» Stated exercise
Copy all of the data below line for line, keeping every character unchanged.

» Provided records
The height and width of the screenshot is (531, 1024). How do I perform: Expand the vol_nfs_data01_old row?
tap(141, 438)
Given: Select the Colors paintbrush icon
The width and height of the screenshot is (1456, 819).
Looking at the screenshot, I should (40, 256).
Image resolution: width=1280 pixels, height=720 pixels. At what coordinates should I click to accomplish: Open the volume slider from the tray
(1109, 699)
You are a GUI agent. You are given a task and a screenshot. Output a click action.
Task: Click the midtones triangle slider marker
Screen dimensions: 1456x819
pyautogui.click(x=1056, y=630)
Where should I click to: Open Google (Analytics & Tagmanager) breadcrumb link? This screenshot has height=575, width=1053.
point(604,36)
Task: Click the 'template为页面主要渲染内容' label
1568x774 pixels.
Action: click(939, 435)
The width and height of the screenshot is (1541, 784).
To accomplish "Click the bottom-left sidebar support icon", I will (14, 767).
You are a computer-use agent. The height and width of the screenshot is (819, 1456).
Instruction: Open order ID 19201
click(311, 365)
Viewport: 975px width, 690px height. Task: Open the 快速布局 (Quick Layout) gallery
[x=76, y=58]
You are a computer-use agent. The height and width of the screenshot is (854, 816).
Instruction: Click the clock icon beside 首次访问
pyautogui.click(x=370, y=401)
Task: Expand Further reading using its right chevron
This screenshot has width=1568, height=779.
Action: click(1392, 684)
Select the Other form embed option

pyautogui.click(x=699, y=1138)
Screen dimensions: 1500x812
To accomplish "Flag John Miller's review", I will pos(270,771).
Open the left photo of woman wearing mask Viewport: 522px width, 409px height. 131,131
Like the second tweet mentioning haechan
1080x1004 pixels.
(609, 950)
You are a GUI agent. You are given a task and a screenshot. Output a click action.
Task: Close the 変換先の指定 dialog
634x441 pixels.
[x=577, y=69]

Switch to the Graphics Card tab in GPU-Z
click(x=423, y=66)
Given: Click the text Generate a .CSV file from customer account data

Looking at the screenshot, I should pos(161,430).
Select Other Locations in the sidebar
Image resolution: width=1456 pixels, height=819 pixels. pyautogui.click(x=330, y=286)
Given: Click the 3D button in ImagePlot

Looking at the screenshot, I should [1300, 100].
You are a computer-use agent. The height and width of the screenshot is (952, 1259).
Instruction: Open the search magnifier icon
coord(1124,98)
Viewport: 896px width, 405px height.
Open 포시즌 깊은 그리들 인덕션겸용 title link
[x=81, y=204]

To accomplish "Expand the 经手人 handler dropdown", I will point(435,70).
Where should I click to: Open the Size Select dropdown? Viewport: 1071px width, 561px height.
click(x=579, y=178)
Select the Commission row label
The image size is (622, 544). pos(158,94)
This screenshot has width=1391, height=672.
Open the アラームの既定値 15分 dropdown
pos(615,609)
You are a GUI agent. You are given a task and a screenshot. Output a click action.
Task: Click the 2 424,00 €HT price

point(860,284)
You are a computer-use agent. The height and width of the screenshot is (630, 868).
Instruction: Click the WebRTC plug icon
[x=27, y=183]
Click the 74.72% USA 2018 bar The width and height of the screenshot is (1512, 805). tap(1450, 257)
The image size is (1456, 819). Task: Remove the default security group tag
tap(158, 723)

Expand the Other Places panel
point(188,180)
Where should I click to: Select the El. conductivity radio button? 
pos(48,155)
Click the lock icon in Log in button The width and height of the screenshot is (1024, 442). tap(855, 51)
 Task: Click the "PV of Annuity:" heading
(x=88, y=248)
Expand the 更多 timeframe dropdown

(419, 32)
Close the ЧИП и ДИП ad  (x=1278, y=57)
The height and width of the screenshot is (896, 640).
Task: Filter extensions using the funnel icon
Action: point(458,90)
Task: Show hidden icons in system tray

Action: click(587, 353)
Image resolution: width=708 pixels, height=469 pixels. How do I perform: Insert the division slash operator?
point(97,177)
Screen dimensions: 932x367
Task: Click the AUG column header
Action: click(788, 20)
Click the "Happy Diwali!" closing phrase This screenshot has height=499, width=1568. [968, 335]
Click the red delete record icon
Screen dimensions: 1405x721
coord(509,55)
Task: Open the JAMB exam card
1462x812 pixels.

» Task response
The height and width of the screenshot is (531, 1024). How do I perform: Expand the vol_nfs_data01_old row?
tap(141, 438)
Given: Select the Colors paintbrush icon
The width and height of the screenshot is (1456, 819).
Looking at the screenshot, I should (40, 256).
Image resolution: width=1280 pixels, height=720 pixels. At what coordinates should I click to accomplish: Open the volume slider from the tray
(1109, 699)
You are a GUI agent. You are given a task and a screenshot. Output a click action.
Task: Click the midtones triangle slider marker
Screen dimensions: 1456x819
pyautogui.click(x=1056, y=630)
Where should I click to: Open Google (Analytics & Tagmanager) breadcrumb link? This screenshot has height=575, width=1053.
point(604,36)
Task: Click the 'template为页面主要渲染内容' label
1568x774 pixels.
Action: click(939, 435)
The width and height of the screenshot is (1541, 784).
To accomplish "Click the bottom-left sidebar support icon", I will (14, 767).
You are a computer-use agent. The height and width of the screenshot is (819, 1456).
Instruction: Open order ID 19201
click(311, 365)
Viewport: 975px width, 690px height. Task: Open the 快速布局 (Quick Layout) gallery
[x=76, y=58]
You are a computer-use agent. The height and width of the screenshot is (854, 816).
Instruction: Click the clock icon beside 首次访问
pyautogui.click(x=370, y=401)
Task: Expand Further reading using its right chevron
This screenshot has width=1568, height=779.
Action: click(1392, 684)
Select the Other form embed option

pyautogui.click(x=699, y=1138)
Screen dimensions: 1500x812
To accomplish "Flag John Miller's review", I will pos(270,771).
Open the left photo of woman wearing mask Viewport: 522px width, 409px height. 131,131
Like the second tweet mentioning haechan
1080x1004 pixels.
(609, 950)
You are a GUI agent. You are given a task and a screenshot. Output a click action.
Task: Close the 変換先の指定 dialog
634x441 pixels.
[x=577, y=69]

Switch to the Graphics Card tab in GPU-Z
click(x=423, y=66)
Given: Click the text Generate a .CSV file from customer account data

Looking at the screenshot, I should pos(161,430).
Select Other Locations in the sidebar
Image resolution: width=1456 pixels, height=819 pixels. pyautogui.click(x=330, y=286)
Given: Click the 3D button in ImagePlot

Looking at the screenshot, I should [1300, 100].
You are a computer-use agent. The height and width of the screenshot is (952, 1259).
Instruction: Open the search magnifier icon
coord(1124,98)
Viewport: 896px width, 405px height.
Open 포시즌 깊은 그리들 인덕션겸용 title link
[x=81, y=204]

To accomplish "Expand the 经手人 handler dropdown", I will point(435,70).
Where should I click to: Open the Size Select dropdown? Viewport: 1071px width, 561px height.
click(x=579, y=178)
Select the Commission row label
The image size is (622, 544). pos(158,94)
This screenshot has width=1391, height=672.
Open the アラームの既定値 15分 dropdown
pos(615,609)
You are a GUI agent. You are given a task and a screenshot. Output a click action.
Task: Click the 2 424,00 €HT price

point(860,284)
You are a computer-use agent. The height and width of the screenshot is (630, 868).
Instruction: Click the WebRTC plug icon
[x=27, y=183]
Click the 74.72% USA 2018 bar The width and height of the screenshot is (1512, 805). tap(1450, 257)
The image size is (1456, 819). Task: Remove the default security group tag
tap(158, 723)

Expand the Other Places panel
point(188,180)
Where should I click to: Select the El. conductivity radio button? 
pos(48,155)
Click the lock icon in Log in button The width and height of the screenshot is (1024, 442). tap(855, 51)
 Task: Click the "PV of Annuity:" heading
(x=88, y=248)
Expand the 更多 timeframe dropdown

(419, 32)
Close the ЧИП и ДИП ad  (x=1278, y=57)
The height and width of the screenshot is (896, 640).
Task: Filter extensions using the funnel icon
Action: point(458,90)
Task: Show hidden icons in system tray

Action: click(587, 353)
Image resolution: width=708 pixels, height=469 pixels. How do I perform: Insert the division slash operator?
point(97,177)
Screen dimensions: 932x367
Task: Click the AUG column header
Action: click(788, 20)
Click the "Happy Diwali!" closing phrase This screenshot has height=499, width=1568. [968, 335]
Click the red delete record icon
Screen dimensions: 1405x721
coord(509,55)
Task: Open the JAMB exam card
1462x812 pixels.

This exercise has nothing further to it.